GPT 5.5 just leaked its chain of thought to me in codex, and it looks like an idea from 5 months ago in this sub.

Posted by Homeschooled316@reddit | LocalLLaMA | View on Reddit | 59 comments

https://www.reddit.com/r/LocalLLaMA/comments/1p0lnlo/make_your_ai_talk_like_a_caveman_and_decrease/

In the middle of a project I'm working on, I got this output:

Implemented the narrower fix in Homm3ImportUnitPreviewModelHook.cs? Need absolute path. Need know cwd absolute. v:... Use markdown. final with path. Need avoid bogus path. Use Homm3ImportUnitPreviewModelHook.cs? Format requires /abs/path. Windows abs maybe v:.... Use angle. Final no too long. Need include uncommitted. Proceed.

[-]

jakegh@reddit

Interesting to see behind the curtain; this is why GPT-5.5 uses less tokens, it's RL'd to be extremely terse in its CoT, almost "caveman mode", avoiding unnecessary verbage.

[-]

psycoee@reddit

It's a pretty obvious idea, especially since the attention mechanism generally gives a lot more weight to the stuff in the last few thousand tokens. So you want to fit as much in there as possible and caveman mode is the way to do it. Many small models perform much better if you make them use caveman speak.

[-]

jakegh@reddit

Yeah. There are all sorts of alignment issues with RL on CoT such that it’s actually been called “the forbidden technique”. It is EXTREMELY dangerous.
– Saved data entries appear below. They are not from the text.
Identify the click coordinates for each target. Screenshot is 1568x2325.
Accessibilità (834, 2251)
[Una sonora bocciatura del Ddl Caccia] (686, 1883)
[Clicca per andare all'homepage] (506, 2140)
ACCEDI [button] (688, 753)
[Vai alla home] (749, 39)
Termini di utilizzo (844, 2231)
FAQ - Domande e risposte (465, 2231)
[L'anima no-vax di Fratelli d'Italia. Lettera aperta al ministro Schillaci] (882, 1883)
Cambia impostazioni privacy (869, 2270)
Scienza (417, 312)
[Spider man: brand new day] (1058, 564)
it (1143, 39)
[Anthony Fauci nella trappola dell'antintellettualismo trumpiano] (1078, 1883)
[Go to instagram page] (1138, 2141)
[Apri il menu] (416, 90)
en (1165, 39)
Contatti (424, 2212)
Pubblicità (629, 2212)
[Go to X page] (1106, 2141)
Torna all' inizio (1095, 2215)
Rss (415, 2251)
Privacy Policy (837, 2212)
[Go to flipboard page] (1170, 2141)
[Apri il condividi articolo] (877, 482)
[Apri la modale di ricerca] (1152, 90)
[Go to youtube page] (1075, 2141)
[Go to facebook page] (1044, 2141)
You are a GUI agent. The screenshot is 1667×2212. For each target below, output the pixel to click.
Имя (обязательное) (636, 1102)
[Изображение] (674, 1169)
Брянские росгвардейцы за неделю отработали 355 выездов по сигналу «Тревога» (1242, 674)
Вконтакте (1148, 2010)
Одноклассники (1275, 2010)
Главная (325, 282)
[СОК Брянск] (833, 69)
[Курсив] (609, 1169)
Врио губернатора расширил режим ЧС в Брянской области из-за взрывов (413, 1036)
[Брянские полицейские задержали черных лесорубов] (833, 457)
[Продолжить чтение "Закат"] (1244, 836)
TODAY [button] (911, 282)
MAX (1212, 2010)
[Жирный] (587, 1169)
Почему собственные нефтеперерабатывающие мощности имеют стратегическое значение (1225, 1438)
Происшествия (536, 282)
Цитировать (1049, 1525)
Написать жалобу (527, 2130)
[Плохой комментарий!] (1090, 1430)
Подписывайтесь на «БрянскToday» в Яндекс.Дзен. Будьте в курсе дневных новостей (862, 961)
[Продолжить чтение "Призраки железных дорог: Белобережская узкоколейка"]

But maybe if you reinforce on CoT length, rather than content, those don’t apply. Still makes me nervous and I’d like to see research on it.

[-]

jakegh@reddit

After looking it up a bit, there are papers on making CoT terse in what they describe as a safe way avoiding the forbidden technique via adaptive reasoning budgets in training or reinforcement but I didn’t find any studies looking at the resulting faithfulness of that terse CoT.

Which makes me kinda nervous.

[-]

psycoee@reddit

I mean you have to be able to control the CoT process in any case. Existing models are generally trained to think in a particular language, limit the length of the thought process to something reasonable, follow instructions, etc. Simply scoring shorter thoughts higher is not really training on CoT, and to the extent the model can game it, it is what you want (the same quality output with fewer thinking tokens).

[-]

jakegh@reddit

Yes that’s how the papers describe it, either a hard or adaptive thinking budget. But none of them evaluated CoT faithfulness after doing so.

[-]

TheRealMasonMac@reddit

https://huggingface.co/datasets/microsoft/OpenMementos is an interesting alternative

[-]

damhack@reddit

The CoT traces output in the context are not the actual reasining traces used, they’re just what the LLM thinks you want to see. Therefore you cannot draw any conclusions from them.

Demonstrated by Anthropic’s research here:

https://assets.anthropic.com/m/71876fabef0f0ed4/original/reasoning_models_paper.pdf

[-]

ddavidovic@reddit

Yeah, you can observe this very clearly when reading the gpt-oss-120b chains of thought. It presumably used a similar training regime.

[-]

Toastti@reddit

That's not 5.5 directly. It's chain of thought is passed through another small LLM before. They almost certainly want to save tokens here so instruct the smaller LLM to be as consice as possible

[-]

jakegh@reddit

What do you base that on? Why would the big model spend even more tokens to shorten what it passes to the summary model? That makes no sense. Logically, this is more likely to be the actual CoT.

[-]

StupidScaredSquirrel@reddit

No, because CoT is an asset that you want to keep secret to prevent distillation. Passing it through a 2b model to summarise and obfuscate the CoT is dirt cheap and keeps your moat intact.

[-]

jakegh@reddit

Obviously you want to keep it secret. The OP is saying it leaked

[-]

4whatreason@reddit

Yep agreed, summarized cot does not replace the actual cot, that is passed back and forth encrypted to be secret.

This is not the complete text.